Wall Street indices were pointing to a fifth consecutive day of gains for the main S&P 500, Dow Jones Industrial and Nasdaq markets later.

MSCI’s broadest index of Asia-Pacific shares ex-Japan overnight continued its bounce-back from two-year lows. It rose 0.7%, led by a 2.7% jump for South Korea’s Kopsi , while Japan’s Nikkei put on 0.25%.

Data there, though, was mixed. A 9% year-on-year jump in Japanese wholesale prices points to pressure on corporate margins, yet a slowdown in gains for August holds out some hope of relief.

Chinese President Xi Jinping was preparing for a meeting with Russian President Vladimir Putin later in the week, while, in New Zealand, rate hikes that began a year ago were starting to bite, as August home prices showed a 6% drop from a year before.

Back in the currency markets, the dollar index, which gauges the greenback against six major peers, was down 0.2% in Europe at 108.101.

Tailwinds from last week’s European Central Bank (ECB) rate hike and the drop in gas prices helped the euro extend its bounce. It was above parity at $1.0142.

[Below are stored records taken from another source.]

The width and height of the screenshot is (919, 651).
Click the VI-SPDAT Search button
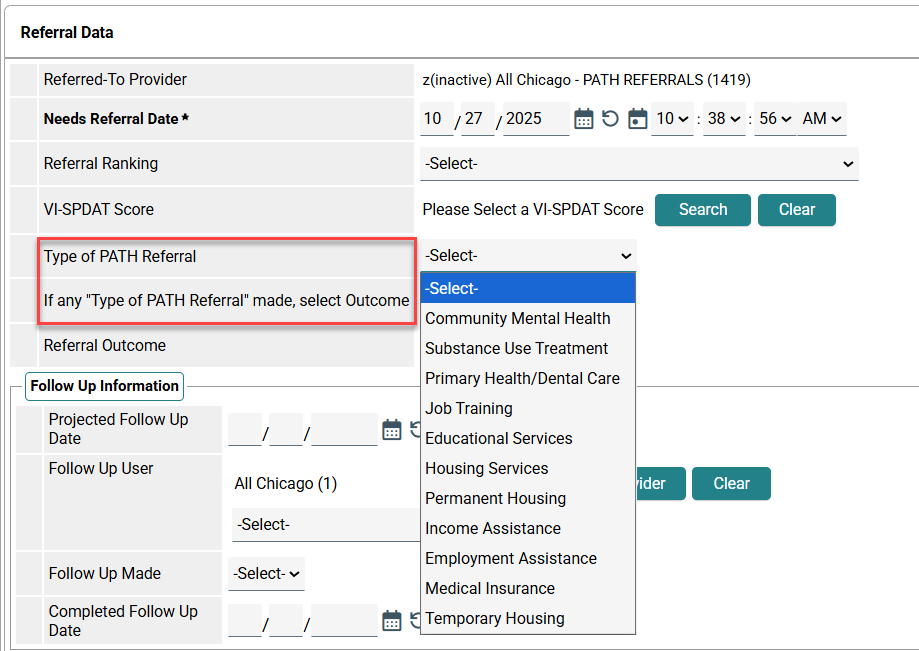point(702,209)

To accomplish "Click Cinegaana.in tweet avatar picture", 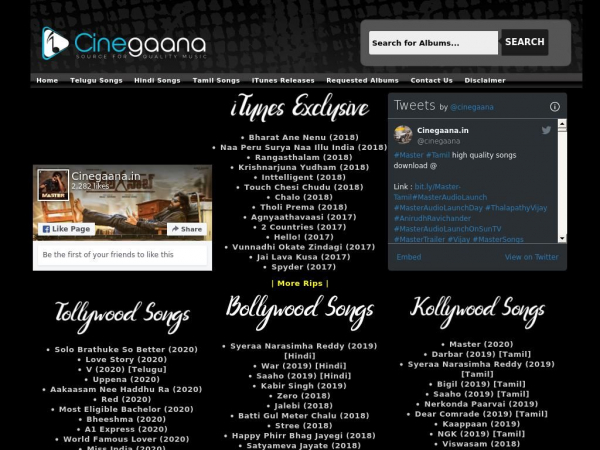I will click(x=403, y=135).
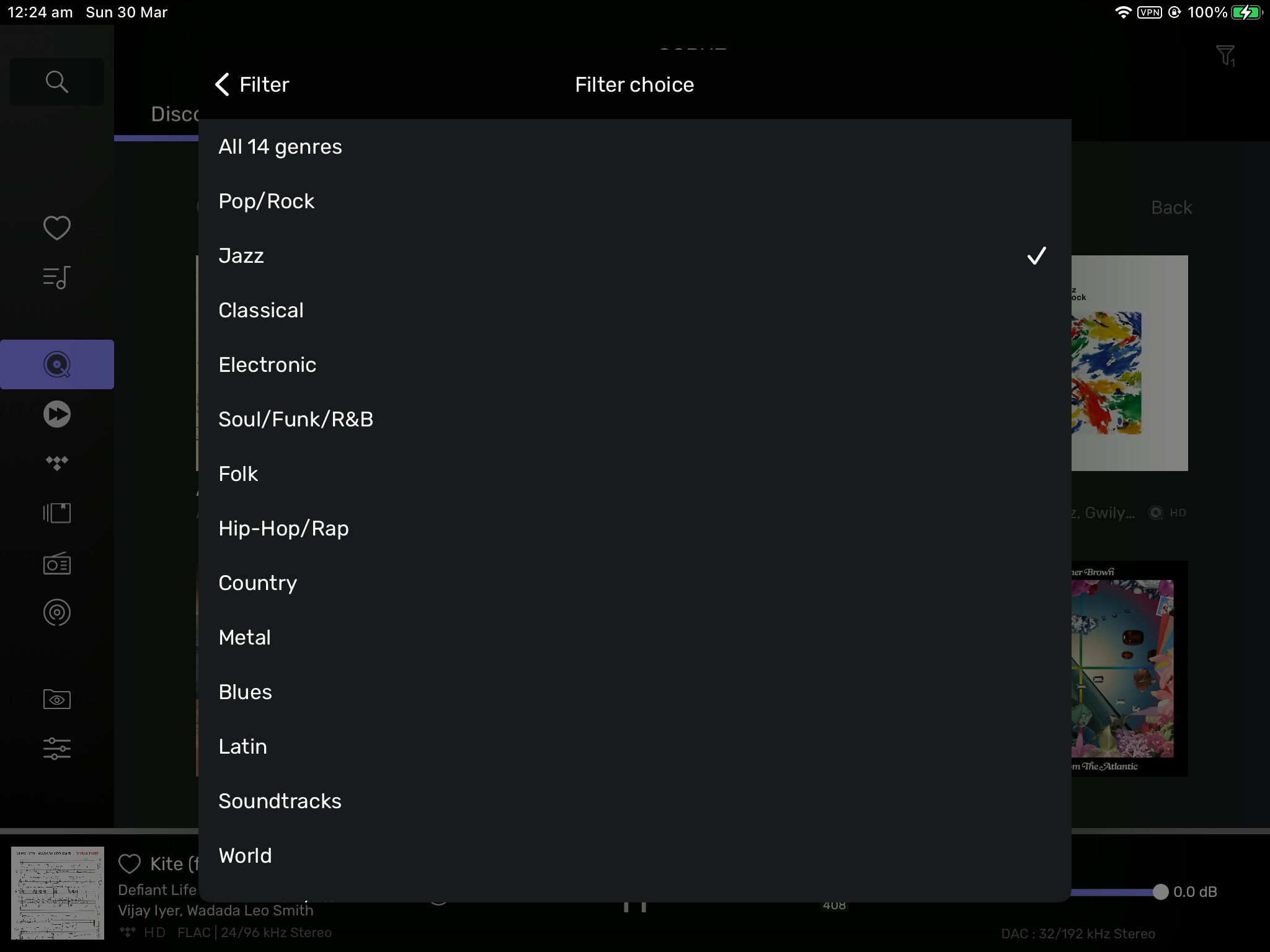The width and height of the screenshot is (1270, 952).
Task: Open the Defiant Life now-playing album artwork
Action: (58, 893)
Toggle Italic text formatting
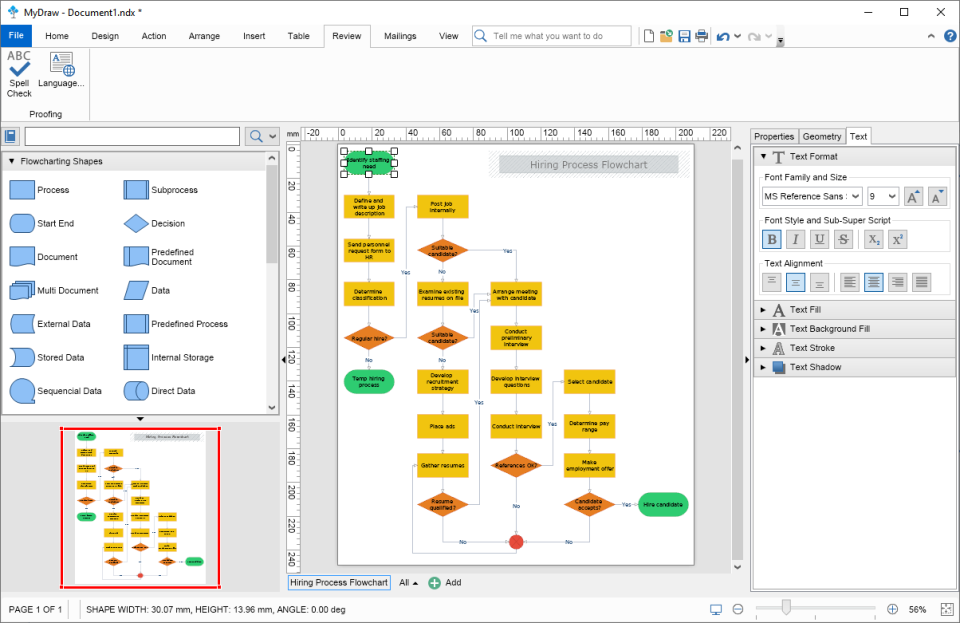Screen dimensions: 960x623 point(795,239)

Even the battered Japanese yen got a breather at ¥142.34 to the dollar. That was up from last week’s 24-year low of ¥144.99 amid signs that some investors were now closing bets on a further slide in the currency.

US treasury yields steadied after some lacklustre auctions. Selling was heaviest at the very long end on Monday, with the 30-year yield up about 6bps to about 3.5%.

Benchmark 10-year yields hovered at 3.3425% in European trade. Germany’s 10-year yield, the benchmark for the euro area, was up 2bps at 1.67% but below a peak of 1.79% touched last week.

Before US inflation data is issued later today, supply will be the main driver for markets, said Antoine Bouvet, senior rates strategist at ING in London.

“There is a lot [of supply] to absorb and investors are understandably nervous about buying more bonds after a hawkish ECB meeting and more generally due elevated rates volatility,” Bouvet said.